Extracted text: Begin

One of the alien bodies displayed last week in Mexico Congress underwent multiple laboratory tests, including an X-ray and CT scan, as part of a study to ascertain whether it was man-made or natural.
The examinations, which were conducted on Tuesday (September 19) at a laboratory in Mexico City, found that the mummified remains were not fabricated or tampered with in any manner, implying that they were genuine.
According to Jose de Jesus Zalce Benitez, director of the Mexican Navy’s Scientific Institute for Health, the purported remains belonged to a single skeleton and were not put together with animal or human bones.
He went on to say that laboratory examinations revealed: “there is no evidence of any assembly or manipulation of the skulls”.
“[They] belong to a single skeleton that has not been joined to other pieces,” he said, reports The Telegraph.
He went on to say that his team discovered one that “was alive, was intact, was biological, and was in gestation,” pointing to big lumps within the supposed alien’s abdomen that he speculated were eggs.
The team was filmed doing tests on one of the bodies, which had an extended head, two slanted eyes, and a little raised nose. A Mexican UFO expert examines x-rays of ‘non-human’ entities brought to Congress.

Extracted text: End

[What you need to do]:
• A. In the article on the alien bodies, on what day were the laboratory examinations conducted?
• B. Reproduce the passage of the article on the alien bodies from "According to Jose" to "reports The Telegraph.".

Available data: Begin

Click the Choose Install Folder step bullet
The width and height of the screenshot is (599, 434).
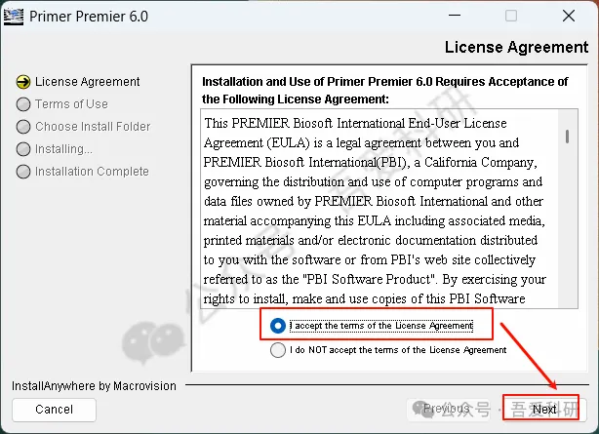(x=23, y=127)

Available data: End

[List of answers]:
• A. On Tuesday, September 19.

• B.
According to Jose de Jesus Zalce Benitez, director of the Mexican Navy’s Scientific Institute for Health, the purported remains belonged to a single skeleton and were not put together with animal or human bones.
He went on to say that laboratory examinations revealed: “there is no evidence of any assembly or manipulation of the skulls”.
“[They] belong to a single skeleton that has not been joined to other pieces,” he said, reports The Telegraph.